** Start SOURCE TEXT **
R/standardizeNew.R

##' Standardize
##' 
##' This function standardizes the SUA level commodities using the logic 
##' implemented by Marteen Van't Reet in "Flexible Aggregation of FAO's Supply 
##' Utilization Accounts."
##' 
##' Below are some comments of interest about standardization.  These decisions
##' may seem arbitrary, but they were made to cause agreement between the
##' numbers produced from the R standardization and the existing FAOSTAT
##' numbers.
##' 
##' \itemize{
##' 
##' \item Forward Standardization: For a few of the commodities (in particular 
##' sugar), standardization proceeds forward: even though raw sugar beet sugar 
##' (159) is processed into sugar (162), we standardize to sugar.  This creates 
##' some complexity in the code.  Moreover, it seems strange that sugar beets 
##' (157) which are a parent of raw beet sugar (159) do not get standardized to 
##' sugar (162) but instead remain in their own group in standardization.
##' 
##' \item Production: Production does not get standardized, as production of 
##' (for example) flour (16) is computed based on the amount of wheat (15) 
##' allocated to processing.  This leads to some complexity in the code as well,
##' in particular when also accounting for forward standardization.  The code 
##' simply leaves the production element fixed for each commodity, and then 
##' reports production for all elements.  However, only elements of interest 
##' will be included in the FAO roll-ups, and so this approach should be valid.
** End SOURCE TEXT **
** Start SUPPLIED MATERIAL **
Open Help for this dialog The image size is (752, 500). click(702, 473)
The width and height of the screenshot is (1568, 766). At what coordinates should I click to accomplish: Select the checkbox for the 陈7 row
** End SUPPLIED MATERIAL **
In the standardization source text, why is production not standardized?

» **FINISHED EXERCISE**: Production of a commodity such as flour (16) is computed from the amount of wheat (15) allocated to processing.